:: Assigned task ::
Find the lines of the listing that contain the string "computer", and return them.

:: Available data ::

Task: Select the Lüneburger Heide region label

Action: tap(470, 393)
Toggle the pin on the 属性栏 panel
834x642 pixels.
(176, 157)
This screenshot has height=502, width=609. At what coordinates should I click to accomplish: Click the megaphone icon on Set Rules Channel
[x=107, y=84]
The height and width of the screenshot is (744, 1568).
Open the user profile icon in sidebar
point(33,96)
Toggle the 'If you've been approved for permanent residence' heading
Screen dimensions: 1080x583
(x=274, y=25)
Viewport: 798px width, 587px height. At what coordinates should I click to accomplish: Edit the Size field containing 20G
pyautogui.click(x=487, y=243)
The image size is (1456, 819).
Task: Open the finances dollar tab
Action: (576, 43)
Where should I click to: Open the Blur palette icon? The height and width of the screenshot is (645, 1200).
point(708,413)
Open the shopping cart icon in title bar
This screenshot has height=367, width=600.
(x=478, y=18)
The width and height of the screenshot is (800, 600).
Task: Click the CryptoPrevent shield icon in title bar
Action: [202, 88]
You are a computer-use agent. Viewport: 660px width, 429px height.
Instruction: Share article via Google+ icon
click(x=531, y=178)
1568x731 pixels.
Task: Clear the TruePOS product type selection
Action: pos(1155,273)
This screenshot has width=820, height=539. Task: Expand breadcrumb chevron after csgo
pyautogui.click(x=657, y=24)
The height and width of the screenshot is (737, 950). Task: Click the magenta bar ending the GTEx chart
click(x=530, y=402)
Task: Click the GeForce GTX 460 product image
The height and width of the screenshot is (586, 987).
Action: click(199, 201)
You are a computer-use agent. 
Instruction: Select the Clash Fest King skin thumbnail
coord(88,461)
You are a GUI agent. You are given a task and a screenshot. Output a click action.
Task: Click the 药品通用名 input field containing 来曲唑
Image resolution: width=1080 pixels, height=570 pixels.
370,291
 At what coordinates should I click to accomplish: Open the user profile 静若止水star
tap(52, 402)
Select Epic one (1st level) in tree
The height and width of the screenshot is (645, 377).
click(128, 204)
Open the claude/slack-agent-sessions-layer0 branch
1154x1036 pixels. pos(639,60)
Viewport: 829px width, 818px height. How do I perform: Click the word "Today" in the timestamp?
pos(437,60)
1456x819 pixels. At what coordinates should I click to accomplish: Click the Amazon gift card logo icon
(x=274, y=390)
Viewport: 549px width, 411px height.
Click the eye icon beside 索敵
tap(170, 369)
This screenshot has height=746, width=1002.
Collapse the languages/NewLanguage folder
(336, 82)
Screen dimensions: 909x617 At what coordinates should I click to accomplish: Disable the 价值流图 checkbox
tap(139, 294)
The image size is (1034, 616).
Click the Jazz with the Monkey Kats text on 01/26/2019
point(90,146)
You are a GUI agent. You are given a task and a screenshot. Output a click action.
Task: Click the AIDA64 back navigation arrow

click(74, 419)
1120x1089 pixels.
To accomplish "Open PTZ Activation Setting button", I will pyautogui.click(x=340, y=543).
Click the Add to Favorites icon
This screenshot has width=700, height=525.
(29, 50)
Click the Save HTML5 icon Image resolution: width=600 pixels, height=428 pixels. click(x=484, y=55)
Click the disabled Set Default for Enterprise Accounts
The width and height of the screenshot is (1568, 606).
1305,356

:: Completed exercise ::
You are a computer-use agent. Viewport: 660px width, 429px height.
You are a computer-use agent. 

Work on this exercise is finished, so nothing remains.